There are both private and semi-private rooms, all spacious, all similarly equipped and decorated. Depending on occupancy, many will have private rooms that look out into the wooded expanses. While Detox is all business, the long corridors of Clinical Stabilization almost make you think you’re just “away” for a weekend.

Detox Floor hallway

On the lower level, one can find an expansive dining room, an art room, weight room, gym and meditation room (there is also a meditation room on the second floor).  Patients are accompanied by staff as they move between floors and into recreational areas, including a game room which will hopefully have some air hockey, which is the Owl’s favorite rec room activity. There is also a completely walled-in (for safety) patio where patients can dine, or just get some fresh air–in another space, there will be a smoking area which is the one vice allowed on campus. 

Laura also showed off a library and reading nook with a fireplace re-invigorated from Wingate times. No books yet, but I am hopeful that a Weston Public Library book sale later this week will help with that. 

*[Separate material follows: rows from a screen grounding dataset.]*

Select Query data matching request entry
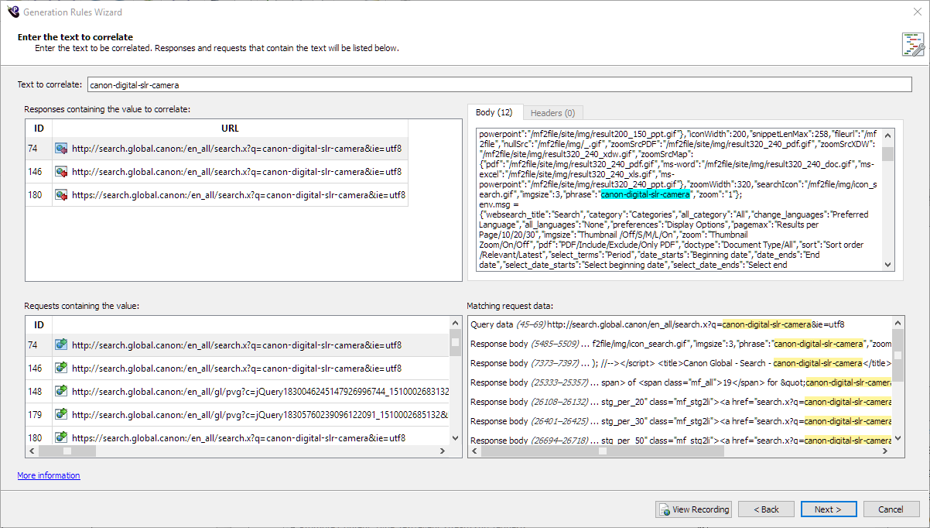 pyautogui.click(x=658, y=324)
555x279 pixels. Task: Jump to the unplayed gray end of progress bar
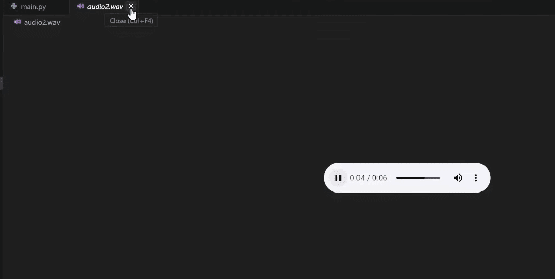tap(433, 178)
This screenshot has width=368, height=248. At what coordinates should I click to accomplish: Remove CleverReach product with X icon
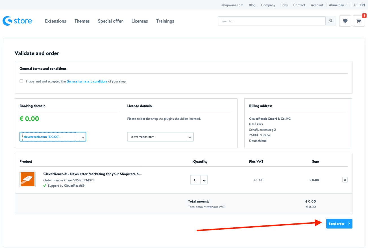[x=345, y=180]
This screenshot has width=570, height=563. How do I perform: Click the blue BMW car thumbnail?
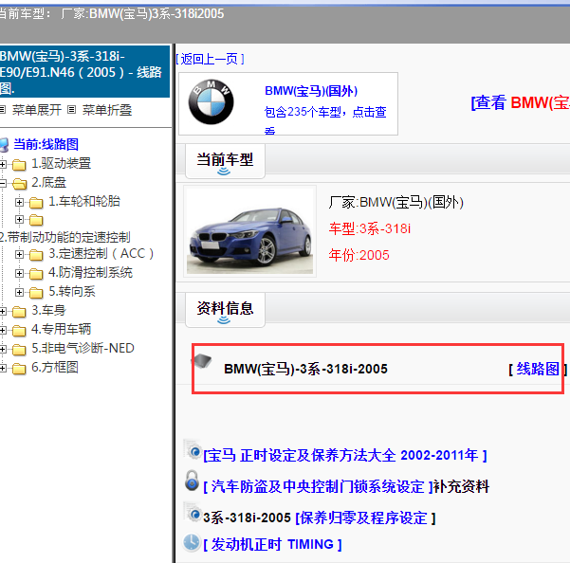(x=250, y=231)
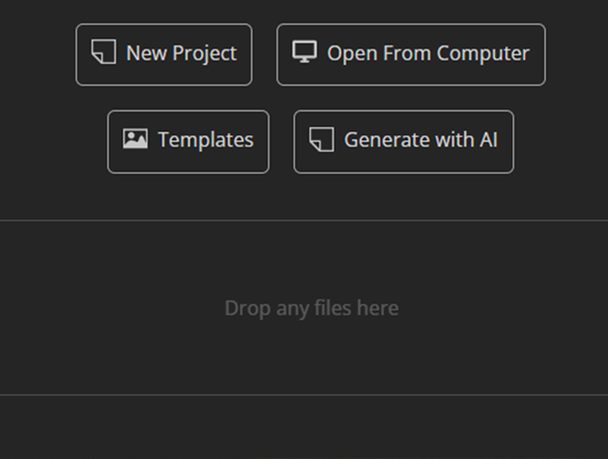Launch Generate with AI

point(404,141)
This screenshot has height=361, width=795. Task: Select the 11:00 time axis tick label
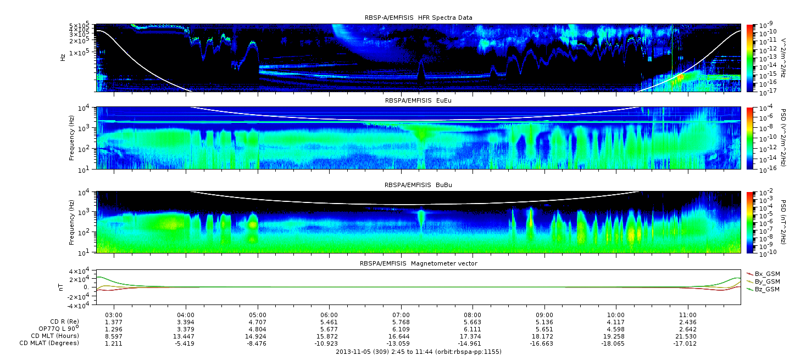(x=688, y=315)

No light fixture yet but the bookshelves are ready

While there are still a lot of last touches to be made before the patients arrive (and of course there is all the licensing and insurance paperwork), Charles River Recovery has already taken shape as a wonderful local facility to get folks back on the right path from addiction. The Grand Opening will take place soon, and one can only hope there will be puppies (yes, we did discuss therapy dogs–no comment) and dum-dums. Ice cream truck? Maybe. 

If you know someone who would benefit from a place like Charles River Recovery, you will shortly be able to learn more on their website here. In addition, they are also looking to complete their care team and you can apply for roles on the same website.

Welcome to Weston, Charles River Recovery! 


  • Looks wonderful, but I am curious… the Wingate property, as well as Sunrise Assisted Living on Rt. 117, both served the eldercare community and are no longer available to that community. With our population aging, why, do you think, have both of these facilities closed?

    • Good question about Wingate and Sunrise. Sunrise’s specialty was patients with various sorts of cognitive impairments. Wingate was an assisted living facility. 55+ communities seem to be booming. But maybe not assisted living and nursing homes? Are more people being cared for at home? COA might know.

  • Sounds like a terrific resource — thanks for the update!